Joint Proxy Statement/Prospectus. As of the date of the Joint Proxy Statement-Prospectus and the date of the Company Meeting to which such Joint Proxy Statement-Prospectus relates, none of the information to be supplied by Company specifically for inclusion or incorporation by reference in the Joint Proxy Statement-Prospectus and the registration statement on Form S-4 (the “Registration Statement”) or any amendment or supplement thereto will contain any untrue statement of a material fact or omit to state a material fact necessary to make the statements contained in the Joint Proxy Statement-Prospectus as so amended or supplement, in light of the circumstances under which they were made, not misleading; provided, however, that information as of a later date shall be deemed to modify information as of an earlier date.

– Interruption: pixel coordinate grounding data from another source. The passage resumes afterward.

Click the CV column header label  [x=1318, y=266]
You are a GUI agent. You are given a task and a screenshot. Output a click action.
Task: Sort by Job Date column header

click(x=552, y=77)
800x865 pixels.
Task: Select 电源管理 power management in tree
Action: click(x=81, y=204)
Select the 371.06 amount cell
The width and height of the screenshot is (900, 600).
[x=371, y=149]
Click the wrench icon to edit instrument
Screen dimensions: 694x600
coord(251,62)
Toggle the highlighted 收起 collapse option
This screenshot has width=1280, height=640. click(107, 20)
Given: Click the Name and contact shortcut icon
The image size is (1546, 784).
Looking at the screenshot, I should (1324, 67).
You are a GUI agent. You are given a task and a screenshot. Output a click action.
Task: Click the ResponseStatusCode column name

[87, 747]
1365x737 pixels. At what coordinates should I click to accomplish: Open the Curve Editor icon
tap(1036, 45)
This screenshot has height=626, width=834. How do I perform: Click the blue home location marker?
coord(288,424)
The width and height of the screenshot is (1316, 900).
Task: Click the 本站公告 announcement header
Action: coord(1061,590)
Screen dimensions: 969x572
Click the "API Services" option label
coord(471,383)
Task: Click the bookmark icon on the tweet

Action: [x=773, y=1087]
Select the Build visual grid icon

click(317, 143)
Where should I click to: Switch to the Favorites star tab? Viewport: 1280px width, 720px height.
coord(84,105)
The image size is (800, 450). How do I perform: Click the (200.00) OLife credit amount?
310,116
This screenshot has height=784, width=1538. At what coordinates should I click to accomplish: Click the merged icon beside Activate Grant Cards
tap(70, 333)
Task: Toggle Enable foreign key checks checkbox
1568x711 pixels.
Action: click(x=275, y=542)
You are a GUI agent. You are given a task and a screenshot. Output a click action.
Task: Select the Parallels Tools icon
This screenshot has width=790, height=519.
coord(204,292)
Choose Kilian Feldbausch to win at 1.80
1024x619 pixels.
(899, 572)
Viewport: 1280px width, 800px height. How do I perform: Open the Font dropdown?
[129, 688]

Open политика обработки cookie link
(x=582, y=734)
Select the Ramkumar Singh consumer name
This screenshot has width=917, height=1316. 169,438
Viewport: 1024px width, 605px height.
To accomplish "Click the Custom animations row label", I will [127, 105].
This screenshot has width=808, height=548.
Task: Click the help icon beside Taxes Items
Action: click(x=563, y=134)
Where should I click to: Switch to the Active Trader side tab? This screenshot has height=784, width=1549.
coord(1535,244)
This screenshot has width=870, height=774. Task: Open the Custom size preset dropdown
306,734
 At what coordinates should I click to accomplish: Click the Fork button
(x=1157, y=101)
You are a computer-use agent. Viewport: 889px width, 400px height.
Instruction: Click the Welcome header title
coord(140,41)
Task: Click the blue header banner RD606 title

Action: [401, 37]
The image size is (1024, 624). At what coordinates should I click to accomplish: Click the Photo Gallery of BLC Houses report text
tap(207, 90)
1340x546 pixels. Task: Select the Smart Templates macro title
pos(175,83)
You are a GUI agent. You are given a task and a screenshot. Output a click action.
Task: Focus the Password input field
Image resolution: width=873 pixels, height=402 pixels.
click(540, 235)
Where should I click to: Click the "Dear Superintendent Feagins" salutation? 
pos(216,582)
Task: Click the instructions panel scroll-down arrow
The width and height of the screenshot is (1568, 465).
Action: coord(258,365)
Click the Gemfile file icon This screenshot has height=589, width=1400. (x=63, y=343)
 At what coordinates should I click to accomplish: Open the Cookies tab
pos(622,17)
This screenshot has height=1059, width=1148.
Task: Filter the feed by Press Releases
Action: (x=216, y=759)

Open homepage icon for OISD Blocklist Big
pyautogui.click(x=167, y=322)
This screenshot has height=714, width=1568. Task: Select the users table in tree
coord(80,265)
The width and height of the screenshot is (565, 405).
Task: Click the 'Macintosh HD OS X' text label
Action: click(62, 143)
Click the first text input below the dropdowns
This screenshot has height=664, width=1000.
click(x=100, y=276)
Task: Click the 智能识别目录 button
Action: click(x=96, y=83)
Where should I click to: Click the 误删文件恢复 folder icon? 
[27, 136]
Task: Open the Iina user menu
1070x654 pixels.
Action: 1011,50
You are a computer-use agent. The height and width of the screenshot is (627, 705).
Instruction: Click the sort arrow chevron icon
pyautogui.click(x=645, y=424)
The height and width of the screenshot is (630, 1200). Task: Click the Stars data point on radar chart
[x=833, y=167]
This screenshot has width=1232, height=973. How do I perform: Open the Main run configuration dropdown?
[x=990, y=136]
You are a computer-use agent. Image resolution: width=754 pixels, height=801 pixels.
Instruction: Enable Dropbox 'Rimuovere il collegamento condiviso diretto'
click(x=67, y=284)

Notwithstanding the foregoing, no representation or warranty is made by the Company with respect to statements made or incorporated by reference therein based on information provided or supplied by or on behalf of Buyer or its Subsidiaries for inclusion in the Joint Proxy Statement-Prospectus.

Appears in 4 contracts

Samples: Agreement and Plan of Merger (Eastern Bankshares, Inc.), Agreement and Plan of Merger (Independent Bank Corp), Agreement and Plan of Merger (Cambridge Bancorp)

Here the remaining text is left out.